Récemment, la collection filmo, dont la mission est de donner une meilleure visibilité aux classiques du cinéma suisse dans l’espace numérique, a donc trouvé un accord avec les ayants droit - Jupiter Films et DNA Films - pour la restauration de « Jonas qui aura 25 ans en l'an 2000 » et « Messidor ». A qui reviendront les revenus de leurs futures diffusions ? « Les droits nous appartiennent et la situation est très claire », précise Jan Roeloffs. Gérard Ruey ne partage pas cet avis : d’après ses recherches, les droits de « Messidor » appartiendraient à Gaumont. Nous n’avons pas pu vérifier cette information.

« Jonas » et « Messidor » se retrouvent ainsi sur le catalogue en ligne filmo, pas « Le milieu du monde ». « Il sera numérisé au moment opportun », répond Jan Roeloffs. Gérard Ruey l’espère. En attendant, il discute avec Jupiter Films pour récupérer les éléments négatifs et les rapatrier à la Cinémathèque suisse à Lausanne. 

 

Le renouvellement tacite

À l’époque, Alain Tanner avait cédé à ses producteurs les droits d’exploitation pour le monde, pour trente ans, renouvelables tacitement. La cession des droits d’exploitation par l’auteur·trice au profit d’un·e producteur·trice est usuelle, le renouvellement tacite moins, et pose aujourd’hui problème. « Les droits d’exploitation de « Jonas » et de « Messidor » ont été renouvelés en 2006 et 2008 et pourront l’être à nouveau en 2036 et 2038. Autant vous dire que c’est loin et qu’il n’y pas de possibilité pour l’auteur de faire pression afin que son œuvre soit remise en circulation », explique Gérard Ruey.

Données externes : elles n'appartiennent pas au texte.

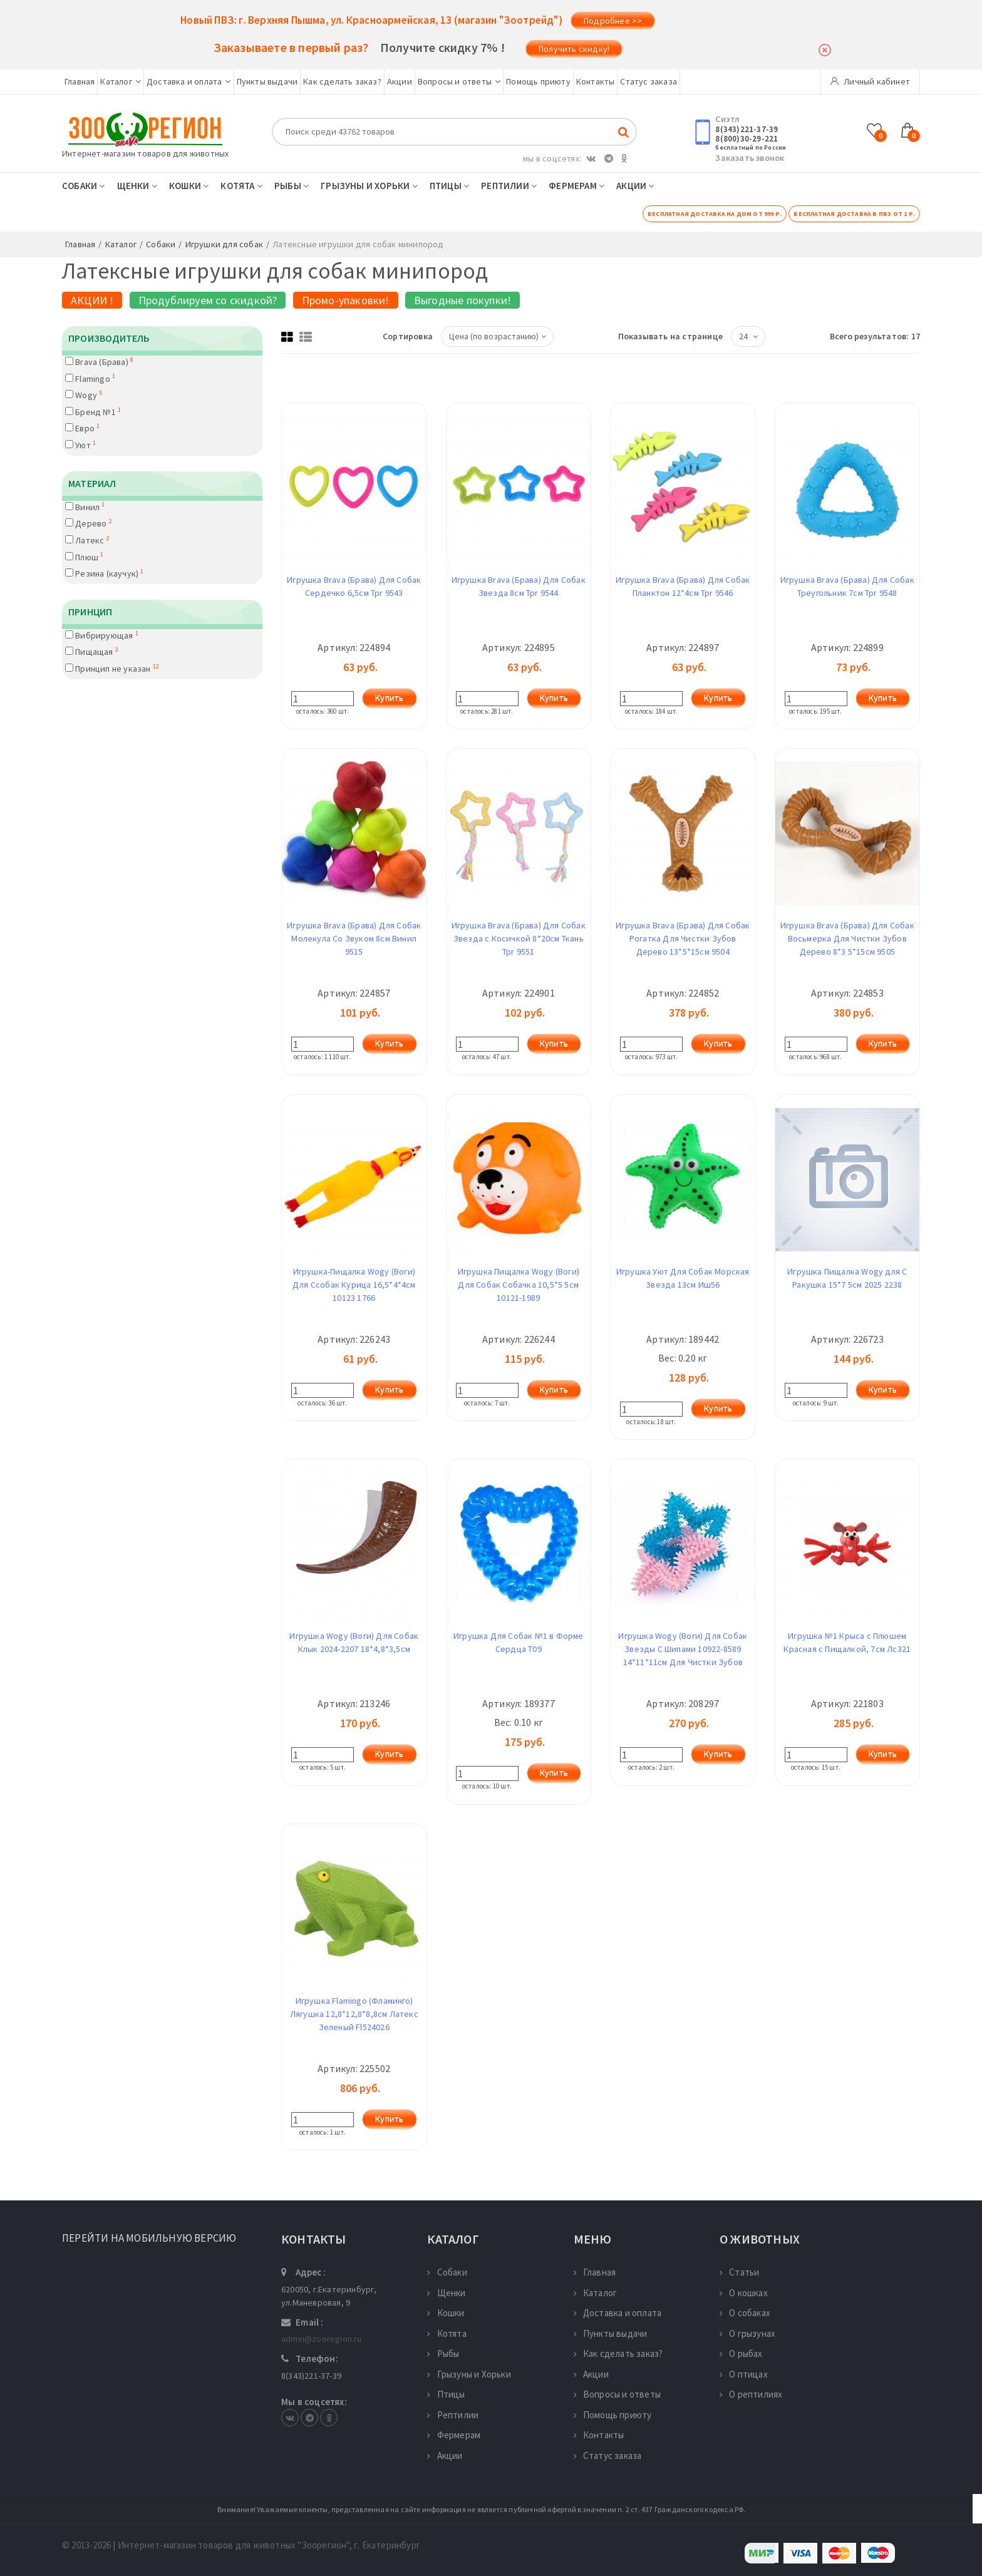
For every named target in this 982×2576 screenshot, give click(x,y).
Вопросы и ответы (459, 81)
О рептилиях (751, 2394)
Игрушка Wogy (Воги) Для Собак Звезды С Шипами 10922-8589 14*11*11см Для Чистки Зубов (682, 1649)
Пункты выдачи (267, 81)
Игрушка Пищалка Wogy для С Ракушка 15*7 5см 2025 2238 (847, 1278)
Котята (241, 186)
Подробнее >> (613, 20)
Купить (389, 698)
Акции (399, 81)
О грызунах (747, 2333)
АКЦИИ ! (92, 300)
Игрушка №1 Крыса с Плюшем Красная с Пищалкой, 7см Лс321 (847, 1642)
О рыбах (741, 2353)
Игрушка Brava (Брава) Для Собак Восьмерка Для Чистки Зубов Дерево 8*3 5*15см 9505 (847, 938)
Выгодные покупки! (462, 300)
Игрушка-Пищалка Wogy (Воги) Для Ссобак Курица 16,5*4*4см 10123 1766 (354, 1284)
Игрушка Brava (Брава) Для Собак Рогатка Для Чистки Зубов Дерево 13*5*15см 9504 (683, 938)
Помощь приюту (538, 81)
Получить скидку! (574, 48)
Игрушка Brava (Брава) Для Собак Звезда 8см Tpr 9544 (519, 586)
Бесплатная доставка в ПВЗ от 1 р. (854, 214)
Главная (80, 81)
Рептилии (509, 186)
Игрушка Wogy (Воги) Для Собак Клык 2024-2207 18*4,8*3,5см (353, 1642)
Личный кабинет (870, 81)
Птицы (449, 186)
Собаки (83, 186)
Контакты (595, 81)
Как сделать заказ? (342, 81)
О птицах (744, 2374)
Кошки (189, 186)
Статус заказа (648, 81)
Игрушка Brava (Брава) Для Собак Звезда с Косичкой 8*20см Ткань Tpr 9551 (519, 938)
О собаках (745, 2313)
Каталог (120, 81)
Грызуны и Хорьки (369, 186)
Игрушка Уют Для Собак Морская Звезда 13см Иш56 (683, 1278)
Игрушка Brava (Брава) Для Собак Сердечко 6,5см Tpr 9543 (354, 586)
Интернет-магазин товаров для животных (145, 153)
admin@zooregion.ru (321, 2338)
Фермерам (576, 186)
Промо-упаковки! (346, 300)
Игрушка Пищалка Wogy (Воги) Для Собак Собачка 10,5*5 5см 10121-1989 (518, 1284)
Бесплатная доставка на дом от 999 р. (715, 214)
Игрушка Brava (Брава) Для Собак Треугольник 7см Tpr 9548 (847, 586)
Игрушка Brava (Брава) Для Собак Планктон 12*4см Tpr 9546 (683, 586)
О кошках (744, 2293)
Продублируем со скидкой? (207, 300)
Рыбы (291, 186)
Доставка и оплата (189, 81)
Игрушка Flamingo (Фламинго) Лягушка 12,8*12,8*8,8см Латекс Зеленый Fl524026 (354, 2014)
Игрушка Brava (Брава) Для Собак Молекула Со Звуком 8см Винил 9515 (354, 938)
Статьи (739, 2272)
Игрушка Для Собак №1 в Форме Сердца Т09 (518, 1642)
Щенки (137, 186)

Cette histoire n’est malheureusement pas isolée. « La problématique des reventes de droits d’exploitation existera toujours, vous ne pouvez rien y faire. Si l’on a affaire à des gens que l’on connaît, ça va. Le problème, ce sont les boîtes obscures qui font de la pure gestion de catalogues et n’attachent aucune importance aux œuvres des auteur·trice·s quel·le·s qu’il·elle·s soient. Il ne faudrait jamais signer un renouvellement tacite des droits. Heureusement, cela ne se fait plus », dit Gérard Ruey.

Une autre solution pour la traçabilité serait d’obliger le dépôt des contrats dans un registre public, comme cela se fait en France. « Avec quelques collègues producteur·trice·s, nous avions essayé d’en discuter le principe, mais la plupart des boîtes de production sont réticentes. Les Suisses veulent le secret des contrats, explique Gérard Ruey. Une option serait de ne pas les rendre publics, mais au moins de créer un répertoire. Suissimage serait le lieu parfait. »

 

▶  Texte original: français

 

Après un dossier de recherche sur Netflix publié en 2019, cet article fait partie du deuxième projet conjoint entre Cinébulletin et le Journal de la SSA.